Loved this novel. Not your average coming-of-age read. Really delved into what it’s like to be black, both as part of the black Sag Harbor community and the white people only parts. Lots of good laughs and many moments to ponder how different life is for black people in America. Highly recommend.
Colson Whitehead's Fourth. It sounds like a future lecture title in a writing workshop of the future. There are so many reasons that should be the case, but since this is my first Whitehead read, un-initiated into this writer's social networking, reviews, etc., I'll just add a few personal notes.
As someone (an up-islander) who's spent time in Sag Harbor since the mid-1970's, tying up a dinghy to the Long Wharf dock, then rushing across the asphalt to the Waffle-Cone shop in the hopes of reducing the sweat pouring off me, I'm finding this book touches on very familiar places. There has been a screaming need, for many years, for a definitive written account of what the "Season" does to a small East End Town from the perspective of a working townie, or in Ben's case, a long-term Summer Townie. Anyone who's risked life and limb, crossing the street to the Corner Bar will feel right at home. Sag Harbor, an honest, working town, deserves this more than any I can think of. It's also a place that I love dearly.

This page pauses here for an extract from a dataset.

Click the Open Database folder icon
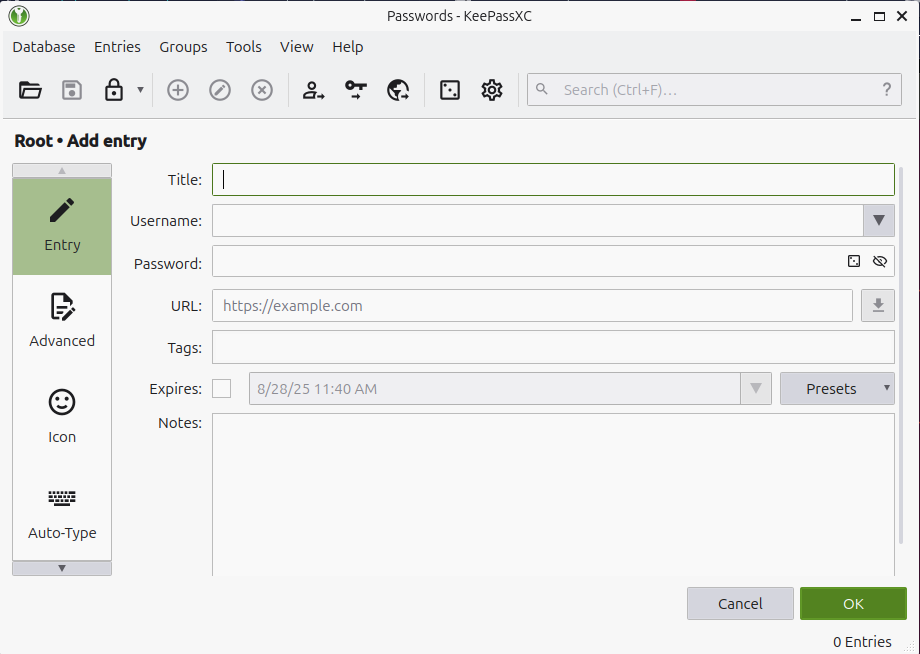920x654 pixels. (x=31, y=90)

The device the author uses to elicit our empathy, the mind of a teenage boy laid bare to expose its mechanical processes, will keep readers in the loop on this one. This is not a quick snack. It's a full meal, best read on an empty stomach. It has the grace to illustrate the yearning soul of a tourist town that is mostly just seen as surface gloss. Sag residents, especially those with some history in the place, will undoubtedly receive this book with the good humor,love and longing that pours off the pages.
Did I mention profoundly moving? I'm not sure I can adequately describe how universal Benji's gradual awakening to the reality of his life is to anyone who was once an awkward teenage boy. We all have had that one, crystalline night when we discovered who we really were.
For those, like myself, of an older generation, Jean Shepherd's narrative work comes to mind, but the author takes it much further. Though the decade and the cultural angle are very different than my own, the author's easy, good-natured ability to paint a loving picture of one Summer Life, with all it's warts and tics, will keep Colson Whitehead in my list of writers I'd like to drink a beer with.
I've read three books by Whitehead, each very different from the other, but each very good. Sag Harbor is obviously very autobiographical -- the other two: the elevator one and the zombie one, were not. I liked all three -- he's a very emotionally honest and straight-forward writer, even when the material is not at all realistic. Really serious literature.